**Arbeitsauftrag:** Schreiben Sie die Zeilen von der ersten an bis einschließlich der Zeile, die „THE PRISONER (415, 162)“ enthält, unverändert ab.
┏━━
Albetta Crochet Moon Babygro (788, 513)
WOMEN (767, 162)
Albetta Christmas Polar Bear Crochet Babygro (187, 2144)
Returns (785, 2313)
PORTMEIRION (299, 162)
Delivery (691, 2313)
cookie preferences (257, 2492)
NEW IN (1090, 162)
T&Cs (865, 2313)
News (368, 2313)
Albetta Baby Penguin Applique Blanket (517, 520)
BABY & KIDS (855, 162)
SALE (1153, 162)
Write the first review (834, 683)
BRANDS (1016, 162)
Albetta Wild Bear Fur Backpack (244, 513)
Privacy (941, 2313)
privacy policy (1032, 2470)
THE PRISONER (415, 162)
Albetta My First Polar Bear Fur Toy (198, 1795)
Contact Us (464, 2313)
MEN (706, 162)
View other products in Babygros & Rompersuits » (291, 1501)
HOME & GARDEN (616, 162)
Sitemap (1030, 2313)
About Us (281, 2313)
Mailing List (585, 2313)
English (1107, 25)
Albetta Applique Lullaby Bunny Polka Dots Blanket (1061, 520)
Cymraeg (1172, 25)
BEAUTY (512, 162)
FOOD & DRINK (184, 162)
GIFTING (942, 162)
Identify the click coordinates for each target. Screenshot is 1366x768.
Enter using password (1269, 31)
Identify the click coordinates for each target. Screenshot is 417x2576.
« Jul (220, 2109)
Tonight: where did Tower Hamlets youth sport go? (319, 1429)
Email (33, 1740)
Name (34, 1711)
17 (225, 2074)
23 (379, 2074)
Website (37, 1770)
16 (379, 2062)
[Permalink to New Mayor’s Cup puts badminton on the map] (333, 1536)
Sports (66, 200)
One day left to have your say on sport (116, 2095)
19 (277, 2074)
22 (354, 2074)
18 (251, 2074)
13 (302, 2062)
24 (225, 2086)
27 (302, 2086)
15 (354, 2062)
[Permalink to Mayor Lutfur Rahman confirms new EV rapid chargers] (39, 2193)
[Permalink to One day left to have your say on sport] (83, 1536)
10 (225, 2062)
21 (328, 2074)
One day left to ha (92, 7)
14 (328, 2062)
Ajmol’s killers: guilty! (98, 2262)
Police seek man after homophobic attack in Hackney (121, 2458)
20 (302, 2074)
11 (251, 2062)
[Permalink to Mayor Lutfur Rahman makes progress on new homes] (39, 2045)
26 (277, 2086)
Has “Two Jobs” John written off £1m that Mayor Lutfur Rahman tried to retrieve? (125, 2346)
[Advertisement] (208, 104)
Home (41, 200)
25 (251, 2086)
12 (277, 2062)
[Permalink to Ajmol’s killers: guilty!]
┗━━
**Lösung:**
Albetta Crochet Moon Babygro (788, 513)
WOMEN (767, 162)
Albetta Christmas Polar Bear Crochet Babygro (187, 2144)
Returns (785, 2313)
PORTMEIRION (299, 162)
Delivery (691, 2313)
cookie preferences (257, 2492)
NEW IN (1090, 162)
T&Cs (865, 2313)
News (368, 2313)
Albetta Baby Penguin Applique Blanket (517, 520)
BABY & KIDS (855, 162)
SALE (1153, 162)
Write the first review (834, 683)
BRANDS (1016, 162)
Albetta Wild Bear Fur Backpack (244, 513)
Privacy (941, 2313)
privacy policy (1032, 2470)
THE PRISONER (415, 162)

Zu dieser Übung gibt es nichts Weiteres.